Tantangan tersebesarnya cuma 1, gw harus nyiapin otot lengan gw buat trus menerus ngaduk 1 liter santan s.d menjadi kering seperti kayak di gambar. dan itu sekitar 4 jam lamanya.
Tapi jerih payah terbayar kok, karena semua orang bilang enak #sujud syukur 

Dan kemaren, bener bener hari jumat kemaren, gw laper dan bosan. Dan jadilah masakan kedua gw 
Dendeng Lambok Padang ala gw 
Dan lagi lagi, semua orang bilang enak 
Btw, gw suku Jawa donk yang secara kultur kuliner doyan manis, tapi gw ternyata bisa juga masak masakan padang yang secara kultur masakannya tanpa gula 

STANDING OVATION donk buat gw!

Monday, August 20, 2012

Melodrama Rasa

Hubungan dua manusia itu seperti ketika saya melakukan perjalanan dari satu kota ke kota lain, dimana saya tidak hanya menemukan nuansa, tapi juga romansa, tidak hanya menemukan kedamaian, tapi juga kepenatan ...

Hubungan dua manusia itu harus disadari akan selalu beriringan dengan riak dan gelombang ... serta harapan ...

Hubungan dua manusia itu sejatinya memiliki masa, dengan ending yang bisa diamini bersama ...

Bahwa ketika iringan dua kepala yang mengatasnamakan hati ditempa oleh riak dan gelombang, itu adalah bagian dari kepenatan untuk menemukan tujuan.

Bahwa ketika tujuan menjadi kabur oleh jarak dan prasangka, maka salah satu kepala harus mendekat untuk memfokuskan jalan dan rencana

Tetapi kepala untuk hati saya memilih tidak mendekat saat ini ...
Saya memilih untuk mengambil jarak dan nafas sejenak dalam ruang yang dewasa

Dewasa yang tidak mudah menyerah
Dewasa yang menyimpan harapan
Dewasa sebagai hasil ajar dan pengalaman

Saya berharap dewasa untuk pribadi dan hubungan dua manusia
Itu mengapa jangan mengartikan saya menyerah ...

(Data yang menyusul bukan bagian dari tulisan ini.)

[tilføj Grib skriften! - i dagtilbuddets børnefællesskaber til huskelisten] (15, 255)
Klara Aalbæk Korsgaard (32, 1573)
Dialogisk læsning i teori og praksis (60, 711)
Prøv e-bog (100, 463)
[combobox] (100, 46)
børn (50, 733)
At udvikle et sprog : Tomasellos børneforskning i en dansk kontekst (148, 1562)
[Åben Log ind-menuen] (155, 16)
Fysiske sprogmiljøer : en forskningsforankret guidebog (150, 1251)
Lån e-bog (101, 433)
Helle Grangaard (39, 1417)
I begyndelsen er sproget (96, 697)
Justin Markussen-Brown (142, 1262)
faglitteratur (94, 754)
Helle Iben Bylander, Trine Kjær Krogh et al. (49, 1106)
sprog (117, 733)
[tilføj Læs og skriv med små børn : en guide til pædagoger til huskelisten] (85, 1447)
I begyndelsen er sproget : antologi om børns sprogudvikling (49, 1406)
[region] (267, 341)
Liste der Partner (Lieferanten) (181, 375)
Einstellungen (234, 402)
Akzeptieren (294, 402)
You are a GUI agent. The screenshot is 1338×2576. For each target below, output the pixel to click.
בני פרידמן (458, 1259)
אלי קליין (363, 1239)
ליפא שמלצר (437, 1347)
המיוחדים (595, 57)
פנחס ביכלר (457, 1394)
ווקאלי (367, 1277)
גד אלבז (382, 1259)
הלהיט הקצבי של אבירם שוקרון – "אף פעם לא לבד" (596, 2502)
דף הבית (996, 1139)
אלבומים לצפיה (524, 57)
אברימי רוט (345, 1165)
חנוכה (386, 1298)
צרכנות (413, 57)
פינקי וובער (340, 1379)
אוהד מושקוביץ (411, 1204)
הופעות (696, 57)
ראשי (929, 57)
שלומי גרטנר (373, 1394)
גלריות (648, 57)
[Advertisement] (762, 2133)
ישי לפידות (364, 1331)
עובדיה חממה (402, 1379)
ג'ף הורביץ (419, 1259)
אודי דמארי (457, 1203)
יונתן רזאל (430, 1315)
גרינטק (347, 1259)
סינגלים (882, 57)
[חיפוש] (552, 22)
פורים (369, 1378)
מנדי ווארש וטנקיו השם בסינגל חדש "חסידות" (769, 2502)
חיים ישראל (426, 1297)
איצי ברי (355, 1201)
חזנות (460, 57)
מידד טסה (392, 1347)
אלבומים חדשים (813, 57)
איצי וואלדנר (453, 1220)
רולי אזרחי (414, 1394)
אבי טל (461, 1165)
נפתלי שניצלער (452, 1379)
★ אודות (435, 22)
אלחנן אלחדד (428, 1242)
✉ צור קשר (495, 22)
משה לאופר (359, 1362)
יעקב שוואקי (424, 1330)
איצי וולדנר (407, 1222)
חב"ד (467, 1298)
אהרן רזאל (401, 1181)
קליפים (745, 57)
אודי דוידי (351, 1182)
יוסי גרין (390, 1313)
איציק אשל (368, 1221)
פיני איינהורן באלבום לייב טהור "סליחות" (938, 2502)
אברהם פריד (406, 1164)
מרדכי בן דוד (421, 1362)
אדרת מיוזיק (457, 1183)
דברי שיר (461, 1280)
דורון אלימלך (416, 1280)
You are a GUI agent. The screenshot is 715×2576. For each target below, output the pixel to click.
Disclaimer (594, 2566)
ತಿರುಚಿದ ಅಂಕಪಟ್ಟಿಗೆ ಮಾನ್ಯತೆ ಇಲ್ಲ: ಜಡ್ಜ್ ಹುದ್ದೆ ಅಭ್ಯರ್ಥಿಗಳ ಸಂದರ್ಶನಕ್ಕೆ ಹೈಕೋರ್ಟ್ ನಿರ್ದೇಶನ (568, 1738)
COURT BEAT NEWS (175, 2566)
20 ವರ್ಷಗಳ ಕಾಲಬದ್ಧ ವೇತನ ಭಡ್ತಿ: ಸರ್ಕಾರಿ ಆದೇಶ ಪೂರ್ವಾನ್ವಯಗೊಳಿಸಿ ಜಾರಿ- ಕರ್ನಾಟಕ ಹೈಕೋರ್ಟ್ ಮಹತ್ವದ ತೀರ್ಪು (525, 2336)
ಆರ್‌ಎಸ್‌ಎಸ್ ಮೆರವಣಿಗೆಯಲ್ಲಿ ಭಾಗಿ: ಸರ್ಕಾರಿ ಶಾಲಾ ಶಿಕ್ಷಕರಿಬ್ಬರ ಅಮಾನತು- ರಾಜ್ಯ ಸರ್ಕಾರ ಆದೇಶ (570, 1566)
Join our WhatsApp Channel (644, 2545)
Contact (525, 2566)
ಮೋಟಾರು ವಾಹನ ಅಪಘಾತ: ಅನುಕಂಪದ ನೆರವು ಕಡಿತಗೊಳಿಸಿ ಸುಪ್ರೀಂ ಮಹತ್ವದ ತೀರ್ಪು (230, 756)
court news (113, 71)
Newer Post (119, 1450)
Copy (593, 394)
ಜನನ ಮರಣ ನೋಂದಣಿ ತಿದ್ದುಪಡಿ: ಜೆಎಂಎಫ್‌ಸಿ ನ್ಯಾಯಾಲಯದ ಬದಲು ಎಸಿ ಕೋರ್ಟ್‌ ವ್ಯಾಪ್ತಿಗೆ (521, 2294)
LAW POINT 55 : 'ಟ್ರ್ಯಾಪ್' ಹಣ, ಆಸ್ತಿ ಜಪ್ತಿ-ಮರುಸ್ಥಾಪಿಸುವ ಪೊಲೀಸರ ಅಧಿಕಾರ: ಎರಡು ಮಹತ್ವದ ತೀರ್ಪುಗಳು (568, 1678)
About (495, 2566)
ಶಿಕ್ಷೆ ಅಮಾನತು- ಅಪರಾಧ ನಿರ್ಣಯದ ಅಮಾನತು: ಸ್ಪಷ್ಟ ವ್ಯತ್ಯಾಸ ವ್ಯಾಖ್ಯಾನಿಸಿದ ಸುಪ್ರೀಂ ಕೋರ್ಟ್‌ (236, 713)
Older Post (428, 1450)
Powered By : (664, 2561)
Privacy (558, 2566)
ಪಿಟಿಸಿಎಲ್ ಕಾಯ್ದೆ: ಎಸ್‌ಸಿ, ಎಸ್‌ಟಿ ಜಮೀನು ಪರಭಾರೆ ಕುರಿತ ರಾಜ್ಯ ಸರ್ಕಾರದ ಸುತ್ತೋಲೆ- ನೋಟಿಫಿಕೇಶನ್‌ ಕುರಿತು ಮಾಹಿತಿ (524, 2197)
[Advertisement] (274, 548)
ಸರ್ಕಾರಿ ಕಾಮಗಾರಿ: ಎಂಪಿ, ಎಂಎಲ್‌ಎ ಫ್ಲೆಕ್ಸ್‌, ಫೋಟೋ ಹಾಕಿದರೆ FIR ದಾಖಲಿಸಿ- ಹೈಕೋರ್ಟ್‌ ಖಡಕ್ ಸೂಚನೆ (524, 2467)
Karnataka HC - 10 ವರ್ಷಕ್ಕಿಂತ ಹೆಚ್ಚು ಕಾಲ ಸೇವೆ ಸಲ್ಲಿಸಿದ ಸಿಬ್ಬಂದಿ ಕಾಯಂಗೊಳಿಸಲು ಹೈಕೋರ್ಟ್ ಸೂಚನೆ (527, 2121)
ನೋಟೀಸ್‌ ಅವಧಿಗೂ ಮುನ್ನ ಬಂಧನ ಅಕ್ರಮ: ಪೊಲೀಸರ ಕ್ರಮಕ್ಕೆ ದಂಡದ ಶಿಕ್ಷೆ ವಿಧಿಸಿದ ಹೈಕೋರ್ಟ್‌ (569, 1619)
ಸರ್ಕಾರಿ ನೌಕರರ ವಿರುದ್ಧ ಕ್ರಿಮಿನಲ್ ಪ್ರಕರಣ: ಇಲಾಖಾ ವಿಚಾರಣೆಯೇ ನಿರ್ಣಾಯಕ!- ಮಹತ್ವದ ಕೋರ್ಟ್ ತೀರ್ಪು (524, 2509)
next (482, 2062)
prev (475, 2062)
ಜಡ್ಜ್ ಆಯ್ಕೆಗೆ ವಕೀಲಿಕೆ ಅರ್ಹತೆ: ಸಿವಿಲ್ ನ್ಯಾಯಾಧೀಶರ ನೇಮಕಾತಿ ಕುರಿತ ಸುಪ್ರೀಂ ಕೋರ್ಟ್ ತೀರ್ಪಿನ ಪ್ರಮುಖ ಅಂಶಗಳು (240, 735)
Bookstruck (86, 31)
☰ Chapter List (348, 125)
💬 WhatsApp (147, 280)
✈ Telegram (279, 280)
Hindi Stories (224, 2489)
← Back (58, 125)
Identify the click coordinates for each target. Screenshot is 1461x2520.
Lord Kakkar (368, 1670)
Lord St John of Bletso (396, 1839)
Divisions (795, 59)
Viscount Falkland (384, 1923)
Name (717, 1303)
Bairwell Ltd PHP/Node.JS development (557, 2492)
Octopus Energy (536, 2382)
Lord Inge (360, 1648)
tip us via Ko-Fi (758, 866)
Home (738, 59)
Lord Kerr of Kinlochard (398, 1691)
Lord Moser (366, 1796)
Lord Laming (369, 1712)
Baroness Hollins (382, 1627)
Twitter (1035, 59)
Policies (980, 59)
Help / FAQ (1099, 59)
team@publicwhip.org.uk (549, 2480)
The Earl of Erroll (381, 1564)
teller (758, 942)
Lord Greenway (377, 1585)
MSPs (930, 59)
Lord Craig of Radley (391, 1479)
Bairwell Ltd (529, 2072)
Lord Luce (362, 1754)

InsyaAllah hubungan dua manusia ini akan sampai pada masa dimana endingnya dapat kami amini bersama

Ini adalah harapan melalui rangkaian kata membentuk cerita, sebuah melodrama ... belum menjadi rasa yang nyata

Sunday, October 30, 2011

Bell's Palsy

Hari itu Jum'at, tgl 21 Agustus 2011, sudah hari ke-4 kepalaku sebelah kanan berdenyut tanpa menyisakan ruang untuk bernafas. Aku kemudian bangun, mengambil handuk, dan mandi.
Air shower langsung aku arahkan ke wajah, dingin seperti biasa tapi entah kenapa seketika meninggalkan jejak mati rasa pada muka. Aku percepat mandiku sambil berpikir bahwa mukaku sedang kram.

Sampai dengan siang, sisi muka sebelah kanan semakin mati rasa, dan aku semakin kesulitan berbicara. Kepala berdenyut dengan rasa yang semakin tidak bersahabat.

Beranjak siang, akhirnya aku menemukan dokter di Instalasi Gawat Darurat Banjarbaru. Bell's Palsy kemudian dilontarkan sebagai diagnosa atas kondisiku.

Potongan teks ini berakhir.